By Lori Aratani
Washington Post Staff Writer
Monday, January 19, 2009
The Wye Oak, a prime example of Maryland's state tree, the white oak, was so revered that officials built an entire park around it. The Maryland state bird, the Baltimore oriole, adorns the caps of the state's Major League Baseball team. The state flower, the black-eyed Susan, also has a place of honor: In addition to adorning state highways, its image was carved into the USS Maryland's silver service.
So how is the state suggesting that the rockfish, the beloved state fish, be honored?
On a plate, with butter sauce and a couple of lemons.
It's rockfish season in Maryland, and the folks at the state Department of Agriculture are promoting Maryland's finned friends by encouraging folks to eat them. Lots of them. Which only goes to show: In the universe of state symbols, some have it better than others.
From now until the end of February, state officials say, the rockfish will be "celebrated" at more than 30 restaurants and retail markets throughout the state. It's expected to be quite the party -- that is, unless you're a rockfish.
Of course, some might say it's the rockfish's own darn fault. The fish -- silver with distinctive dark stripes, and also known as the striped bass -- is know for its ample size. It's also known for being tasty, nutritious and versatile.
"It's the best," said Noreen Eberly, director of seafood and agricultural programs for the Agriculture Department. "It has a sweet taste -- almost like crabmeat."
Eberly rattles off a few of her favorite preparations: potato crusted, topped with blue crab . . . mmm.

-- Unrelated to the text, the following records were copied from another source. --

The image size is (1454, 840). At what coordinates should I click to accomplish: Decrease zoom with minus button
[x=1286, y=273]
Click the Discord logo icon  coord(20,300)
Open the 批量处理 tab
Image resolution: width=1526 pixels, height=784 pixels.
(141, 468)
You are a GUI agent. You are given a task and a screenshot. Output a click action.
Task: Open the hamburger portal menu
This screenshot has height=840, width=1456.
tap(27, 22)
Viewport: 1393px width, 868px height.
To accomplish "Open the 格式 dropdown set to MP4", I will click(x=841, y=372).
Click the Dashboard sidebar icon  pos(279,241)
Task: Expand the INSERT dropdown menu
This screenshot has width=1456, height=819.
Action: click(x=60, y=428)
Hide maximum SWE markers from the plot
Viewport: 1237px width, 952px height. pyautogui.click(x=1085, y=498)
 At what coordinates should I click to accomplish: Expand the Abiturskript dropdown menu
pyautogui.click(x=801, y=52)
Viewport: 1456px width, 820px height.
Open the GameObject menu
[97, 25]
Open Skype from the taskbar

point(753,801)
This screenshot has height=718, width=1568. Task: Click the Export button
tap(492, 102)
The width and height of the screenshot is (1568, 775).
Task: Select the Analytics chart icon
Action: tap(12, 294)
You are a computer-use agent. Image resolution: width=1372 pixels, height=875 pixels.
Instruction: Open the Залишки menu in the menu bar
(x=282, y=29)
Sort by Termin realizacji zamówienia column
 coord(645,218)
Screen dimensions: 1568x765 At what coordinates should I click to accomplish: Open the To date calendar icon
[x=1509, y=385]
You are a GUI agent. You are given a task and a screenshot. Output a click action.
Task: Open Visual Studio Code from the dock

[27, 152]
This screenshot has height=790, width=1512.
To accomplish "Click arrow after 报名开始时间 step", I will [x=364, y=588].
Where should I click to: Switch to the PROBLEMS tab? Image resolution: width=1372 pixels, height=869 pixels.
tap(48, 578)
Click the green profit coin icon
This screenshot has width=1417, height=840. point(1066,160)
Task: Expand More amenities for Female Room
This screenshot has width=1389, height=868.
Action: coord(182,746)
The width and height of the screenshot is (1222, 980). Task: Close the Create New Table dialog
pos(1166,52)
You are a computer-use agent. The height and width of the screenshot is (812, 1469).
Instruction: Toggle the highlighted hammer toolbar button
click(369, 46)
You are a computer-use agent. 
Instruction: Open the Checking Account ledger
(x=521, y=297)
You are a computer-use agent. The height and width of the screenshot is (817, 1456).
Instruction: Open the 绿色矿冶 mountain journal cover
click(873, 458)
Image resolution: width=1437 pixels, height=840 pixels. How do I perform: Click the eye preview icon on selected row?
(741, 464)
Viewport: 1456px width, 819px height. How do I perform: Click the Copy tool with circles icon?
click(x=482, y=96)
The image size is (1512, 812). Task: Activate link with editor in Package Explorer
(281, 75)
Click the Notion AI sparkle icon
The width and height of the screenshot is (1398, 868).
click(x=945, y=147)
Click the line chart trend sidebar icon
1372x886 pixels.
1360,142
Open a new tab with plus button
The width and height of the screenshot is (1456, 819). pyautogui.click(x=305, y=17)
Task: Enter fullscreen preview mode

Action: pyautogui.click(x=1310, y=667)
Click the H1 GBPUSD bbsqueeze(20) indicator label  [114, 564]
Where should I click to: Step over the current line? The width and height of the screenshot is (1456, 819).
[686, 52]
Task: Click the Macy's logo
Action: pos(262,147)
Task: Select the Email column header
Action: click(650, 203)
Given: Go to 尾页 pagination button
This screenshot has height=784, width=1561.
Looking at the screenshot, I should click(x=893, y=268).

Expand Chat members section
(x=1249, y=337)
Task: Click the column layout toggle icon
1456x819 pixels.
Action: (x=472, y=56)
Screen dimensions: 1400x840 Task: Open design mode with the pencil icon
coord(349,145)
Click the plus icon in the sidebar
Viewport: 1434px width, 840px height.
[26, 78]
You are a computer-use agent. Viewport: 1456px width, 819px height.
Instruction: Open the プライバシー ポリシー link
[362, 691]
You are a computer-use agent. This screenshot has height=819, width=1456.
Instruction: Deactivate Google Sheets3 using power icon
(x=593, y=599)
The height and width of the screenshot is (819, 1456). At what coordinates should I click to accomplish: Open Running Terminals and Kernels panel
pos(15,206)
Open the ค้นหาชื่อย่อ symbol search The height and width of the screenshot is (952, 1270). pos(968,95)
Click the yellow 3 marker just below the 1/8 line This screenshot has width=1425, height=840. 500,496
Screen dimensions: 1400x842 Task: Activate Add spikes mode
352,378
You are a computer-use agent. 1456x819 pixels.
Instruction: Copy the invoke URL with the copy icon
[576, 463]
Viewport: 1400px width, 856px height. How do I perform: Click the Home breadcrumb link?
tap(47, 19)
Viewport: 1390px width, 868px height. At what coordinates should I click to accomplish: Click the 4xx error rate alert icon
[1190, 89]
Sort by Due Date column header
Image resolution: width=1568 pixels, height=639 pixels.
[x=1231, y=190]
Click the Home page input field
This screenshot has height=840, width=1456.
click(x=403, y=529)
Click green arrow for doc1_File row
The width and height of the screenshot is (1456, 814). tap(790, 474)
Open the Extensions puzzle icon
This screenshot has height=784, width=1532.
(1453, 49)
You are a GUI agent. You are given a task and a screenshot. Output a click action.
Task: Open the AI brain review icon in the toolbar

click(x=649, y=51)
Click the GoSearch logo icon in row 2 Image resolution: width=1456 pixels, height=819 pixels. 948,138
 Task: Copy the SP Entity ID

Many other states' honored animals get more respectful treatment than the rockfish.
Take California's state marine fish, the bright orange garibaldi. Get caught with one of these on your dinner plate, and you're looking at serious jail time. The species is protected under California law.
In 2005, the Virginia big-eared bat received a little love from then-Gov. Mark R. Warner (D). The now-Sen. Warner composed a poem to honor its designation as the official state bat. It includes the lines:
We have a state dog and a fish and a bird.
And of the fossil I'm sure you have heard.
So why not a bat?
What's wrong with that?
The state beverage is no more absurd.
State symbols are a reflection of a state's traditions and history, said Mimi Calver, a project manager with the Maryland State Archives. Eberly said the rockfish is one of the linchpins of the state's fishing industry, so promoting its consumption is good for the state's economy. Think of it as a stimulus program, but with fins.
The rockfish is also known for its resilience. State officials imposed a five-year moratorium on catching rockfish between 1985 and 1989, for fear it might disappear from local waters. Now the fish, which can live as long as 30 years, is back and flourishing, though some in the environmental movement remain concerned about its future.
But for now, Maryland officials are urging folks around the state to fete this fine fish and perhaps wash it down with a tall glass of the state drink: milk.